Paul wore a dress created by eco-friendly designer Rachel DeCavage of Southington. The dress was made from plastic shopping bags and plant wrappers; a discarded pinwheel completed the back details of the outfit.
Paul said "Its amazing to see how different designers get inspired by things we throw away every day. They and the makeup and hair stylists make us look and feel like supermodels. Every outfit was different just like every model was different. It was like being on Project Runway. I can't wait to do it again next year!"
This was Paul's second year modelling DeCavage's garments in the Trashion Fashion Show. Paul also modelled other repurposed fashions by DeCavage at Brazen Betties Birthday Celebration in downtown Torrington last year. Paul is also a dance student of Amy Merli, one of the coordinators of the Trashion Fashion Show.
Rachel DeCavage and Amy Merli were the event coordinators. They have been planning this Earth Day celebration for nearly a year. DeCavage is the Executive Director of the non-profit organization Evergreen Design Company, and recently opened a eco-inspired boutique on Main Street, Southington called Sugar Plum.
Merli is a professional dancer with CONNetic Dance Company, a dance instructor at Ballet Theatre Company in West Hartford, a yoga instructor at Downtown Yoga and Becoming Balanced in Hartford, as well as a Thai Yoga Massage therapist and student at the Institute of Integrative Nutrition.
Last year, the Trashion Fashion Show was held at the Middletown Artist Collaborative (MAC). Just a few days before this year's event, some executives at the XL Center got wind of the event, met with Merli and DeCavage, and became the sponsor for this year's show. They hope to be involved in next year's Trashion Fashion Show.

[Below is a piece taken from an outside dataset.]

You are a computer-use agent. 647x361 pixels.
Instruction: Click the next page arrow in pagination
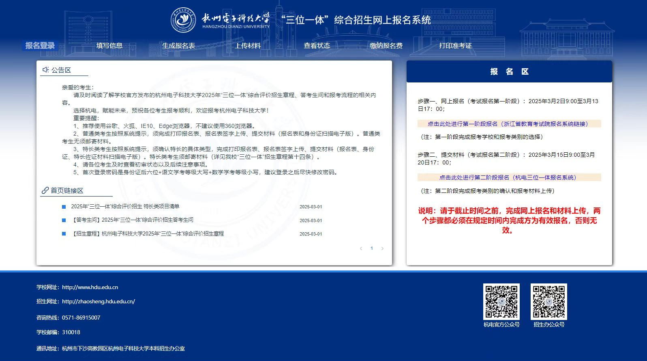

The event began with a yoga asana demonstration by Downtown Yoga of Hartford, then proceeded with live drum and keyboard accompaniment for the fashion show. Nearly two dozen vendors of repurposed, recycled, upcycled, and vintage products made for terrific shopping.

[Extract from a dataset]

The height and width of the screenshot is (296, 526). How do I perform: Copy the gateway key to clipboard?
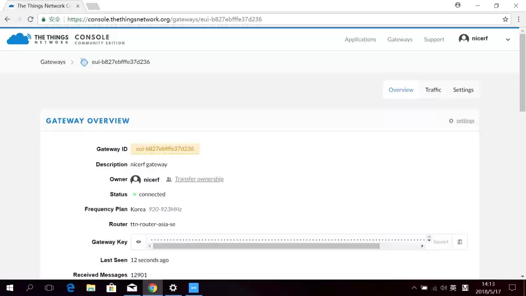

Michele Fischer-Paul, Margot Paul's mother, volunteered at the Sustainable Living table, talking to guests about composting and growing your own foods. She also made and distributed free plant seedlings and "Seed Bombs" (fruit, vegetable, or flower seeds compressed in a nugget of manure and compost).
The crowd was young and old, eclectic, artistic, and very supportive of the true meaning of the event...Make Art Not Trash.